ARAHAN TUGAS:
- a) Jawab pertanyaan berikut berdasarkan teks peraturan tentang RW:
(i) Pemekaran RW ditetapkan dengan apa?
(ii) Penomoran RW di tiap Kelurahan dimulai dari angka berapa?
(iii) Apa fungsi RW yang tercantum pada huruf a ayat (2) Pasal 19?
- b) Ambil persis bagian teks peraturan tentang RW antara "swadaya murni masyarakat;" dan "masyarakat.", termasuk kedua batas tersebut.
*** TEKS BACAAN ***
Pemekaran RW ditetapkan dengan keputusan Kepala

Desa/ Keputusan lurah.

Pasal 18

Penomoran RW di tiap Kelurahan dimulai dari angka 001

(nol nol satu) sampai seterusnya.

Pasal 19

(1) RW mempunyai tugas :

a. menjaga kerukunan antar warga, memelihara dan

melestarikan kegotongroyangan dan kekeluargaan

dalam rangka meningkatkan ketentraman dan

ketertiban;

b. menampung dan mengusulkan aspirasi warga dalam

rencana dan pelaksanaan pembangunan di wilayah

kerja RW;

c. membantu Kepala Desa/Lurah dalam menjalankan

tugas pelayanan kepada masyarakat yang menjadi

tanggungjawabnya di wilayah kerja RW; dan

d. menggali potensi swadaya murni masyarakat dalam

pelaksanaan pembangunan dan

menumbuhkembangkan kondisi dinamis

masyarakat di wilayah kerja RT.

(2) Dalam melaksanakan tugas sebagaimana dimaksud

dalam ayat (1), RW mempunyai fungsi :

a. pendataan kependudukan dan pelayanan

administrasi pemerintahan lainnya;

b. pemeliharaan keamanan, ketertiban dan kerukunan

hidup antar warga;

c. pembuatan gagasan dalam pelaksanaan

pembangunan dengan mengembangkan aspirasi dan

swadaya murni masyarakat;

d. penggerak swadaya gotong royong dan partisipasi

masyarakat di wilayahnya; dan

e. pendukung media komunikasi, informasi, sosialisasi

antara pemerintah Desa/Kelurahan dengan

masyarakat.
*** CUPLIKAN DATA ***
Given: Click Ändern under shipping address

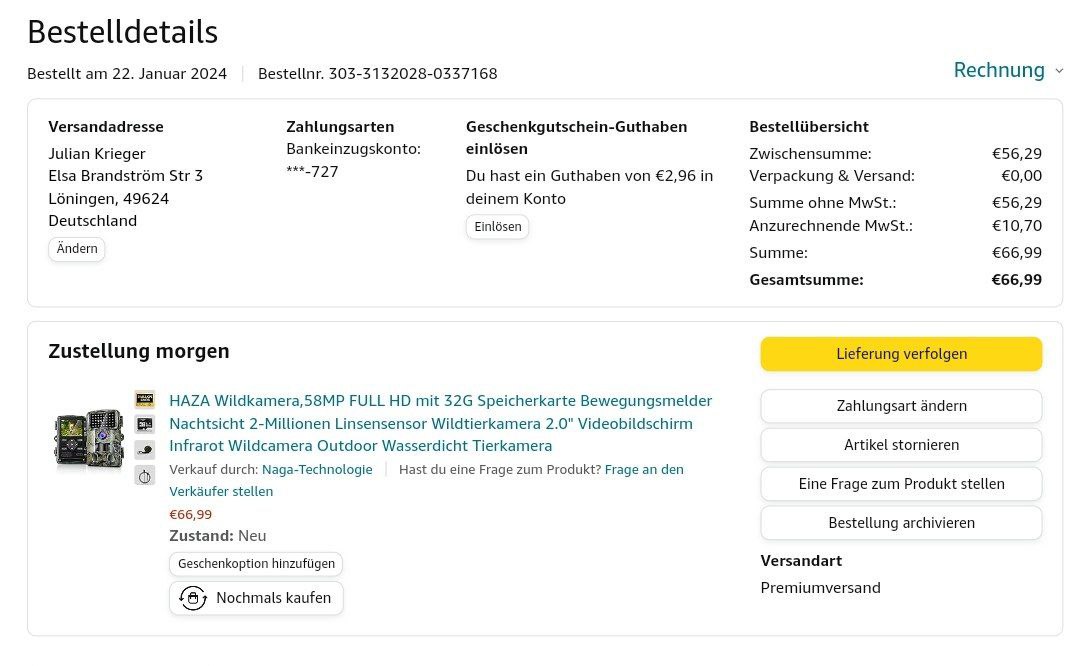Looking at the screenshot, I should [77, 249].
***
*** CUPLIKAN DATA ***
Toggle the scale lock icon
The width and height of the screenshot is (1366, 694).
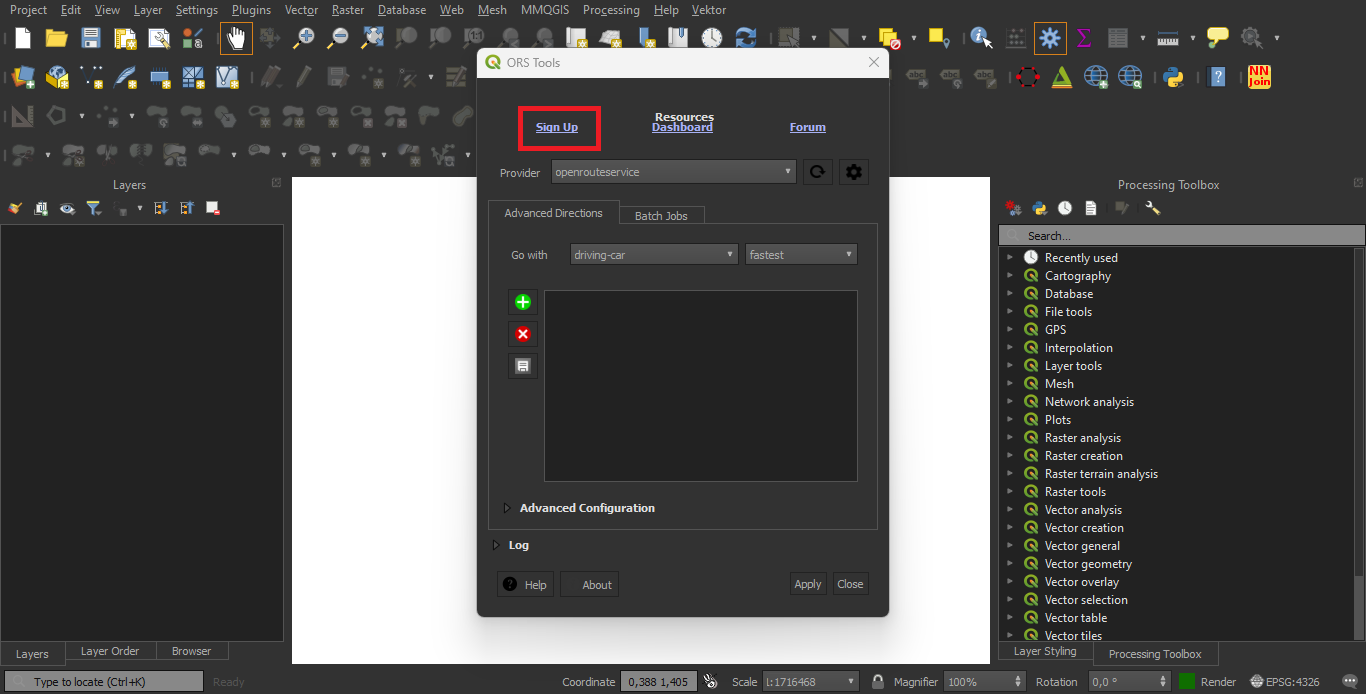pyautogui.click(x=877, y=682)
***
HASIL TUGAS:
- a)
(i) Dengan keputusan Kepala Desa/keputusan lurah.
(ii) Dari angka 001 (nol nol satu).
(iii) Pendataan kependudukan dan pelayanan administrasi pemerintahan lainnya.

- b)
swadaya murni masyarakat;

d. penggerak swadaya gotong royong dan partisipasi

masyarakat di wilayahnya; dan

e. pendukung media komunikasi, informasi, sosialisasi

antara pemerintah Desa/Kelurahan dengan

masyarakat.